Singkatnya, dengan ikhtiar dan gagasan Kiai Wahab Chasbullah yang disampaikan kepada Presiden Soekarno, Indonesia berhasil mengusir Belanda dari Irian Barat. Pulau paling timur Indonesia tersebut kembali ke pangkuan Indonesia.

Awalnya, para kiai NU melihat bahwa masyarakat Irian Barat berada dalam kondisi senasib sepenanggungan karena sama-sama dalam kondisi terjajah oleh Belanda. Sebab itu, melepaskan Irian Barat dari cengkeraman Belanda sama seperti memerdekakan saudara sendiri. Peran para kiai NU diakui oleh Soekarno saat ia menyampaikan pidato di depan peserta Muktamar ke-23 NU di Surakarta (Sala), 24-29 Desember 1962:

"Baik ditinjau dari sudut agama, nasionalismem, maupun sosialisme, NU memberi bantuan yang sebesar-besarnya. Malahan, ya memang benar, ini lho Pak Wahab ini bilang sama saya waktu itu di DPA dibicarakan: berunding apa tidak dengan Belanda mengenai Irian Barat, beliau mengatakan, jangan politik keling. Ya bilang ya pak Bandrio, katanya. Ketika itu saya katakan, nanti orang keling marah lho. ‘Jangan politik keling’. Atas advis anggota DPA bernama Kiai Wahab Chasbullah itu, maka kita menjalankan Trikora, dan Trikora berhasil saudara-saudara. Pada 1 Oktober, bendera Belanda turun di Irian Barat diganti bendera UNTEA. Pada tanggal 31 Desember, UNTEA akan didampingi bendera Merah Putih. Dan 1 Mei 1963 nanti, bendera satu-satunya di Irian Barat adalah Merah Putih."

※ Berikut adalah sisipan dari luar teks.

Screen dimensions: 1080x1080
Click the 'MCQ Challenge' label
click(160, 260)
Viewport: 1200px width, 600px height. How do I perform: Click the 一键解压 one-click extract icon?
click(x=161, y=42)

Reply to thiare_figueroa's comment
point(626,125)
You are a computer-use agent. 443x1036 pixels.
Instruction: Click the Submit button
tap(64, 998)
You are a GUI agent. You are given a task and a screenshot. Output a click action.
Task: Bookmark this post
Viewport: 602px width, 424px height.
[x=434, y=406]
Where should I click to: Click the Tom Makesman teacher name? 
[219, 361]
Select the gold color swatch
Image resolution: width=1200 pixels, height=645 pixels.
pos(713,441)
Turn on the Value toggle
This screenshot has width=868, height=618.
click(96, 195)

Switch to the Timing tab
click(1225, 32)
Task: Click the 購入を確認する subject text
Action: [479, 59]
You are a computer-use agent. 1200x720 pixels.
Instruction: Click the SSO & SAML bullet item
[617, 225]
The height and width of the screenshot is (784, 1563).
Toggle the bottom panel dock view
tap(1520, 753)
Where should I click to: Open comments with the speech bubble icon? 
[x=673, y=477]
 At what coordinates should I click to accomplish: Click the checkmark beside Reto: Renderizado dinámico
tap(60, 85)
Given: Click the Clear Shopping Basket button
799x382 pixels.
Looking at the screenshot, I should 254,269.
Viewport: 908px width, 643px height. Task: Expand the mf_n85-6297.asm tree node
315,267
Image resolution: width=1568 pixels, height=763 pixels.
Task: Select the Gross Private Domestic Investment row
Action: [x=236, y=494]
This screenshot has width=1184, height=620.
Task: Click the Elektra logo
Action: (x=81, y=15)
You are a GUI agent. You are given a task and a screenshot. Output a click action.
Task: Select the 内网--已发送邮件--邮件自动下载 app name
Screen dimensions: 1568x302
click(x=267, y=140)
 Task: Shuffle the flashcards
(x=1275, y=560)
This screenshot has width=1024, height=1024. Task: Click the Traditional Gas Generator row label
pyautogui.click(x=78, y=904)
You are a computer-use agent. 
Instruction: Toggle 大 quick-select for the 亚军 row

Awal riwayat peran NU dalam pembebasan Irian Barat seperti diungkapkan Choirul Anam dalam bukunya Pertumbuhan dan Perkembangan NU (1985). Ia menyebutkan, hubungan baik antara Presiden Soekarno dan Kiai Wahab Chasbullah memudahkan diterimanya saran-saran NU yang disampaikan oleh Kiai Wahab lewat DPAS. Ketika itu DPAS sedang membicarakan perlu tidaknya berunding soal Irian Barat dengan pihak Belanda.

Kiai Wahab segera menyampaikan sarannya yang terkenal dengan istilah ‘Diplomasi Cancut Tali Wondo’. Maksudnya untuk mengembalikan Irian Barat ke dalam wilayah Indonesia diperlukan waktu untuk menggalang kekuatan lahir dan batin di segala bidang.

Ikhtiar lahir batin tersebut ialah urusan dalam negeri harus diselesaikan terlebih dahulu, kehidupan politik harus sehat, partai politik harus diberi jaminan untuk ikut berpatisipasi secara jujur dan adil, rakyat harus diangkat dari kungkungan kemiskinan, penghematan harus dilakukan di segala tingkatan, demokrasi harus berjalan dengan baik agar rakyat merasa tidak dibatasi.

Semua pertimbangan tersebut perlu dipikirkan dan dilaksanakan. Bagaimana bisa melakukan diplomasi secara jantan dengan pihak Belanda jika keadaan dalam negeri masih rentan, keropos, dan belum kondusif. Dari ikhtiar ini, Kiai Wahab menyatakan, ‘Diplomasi Cancut Tali Wondo’ memang memerlukan waktu karena pertimbangan keadaan dalam negeri.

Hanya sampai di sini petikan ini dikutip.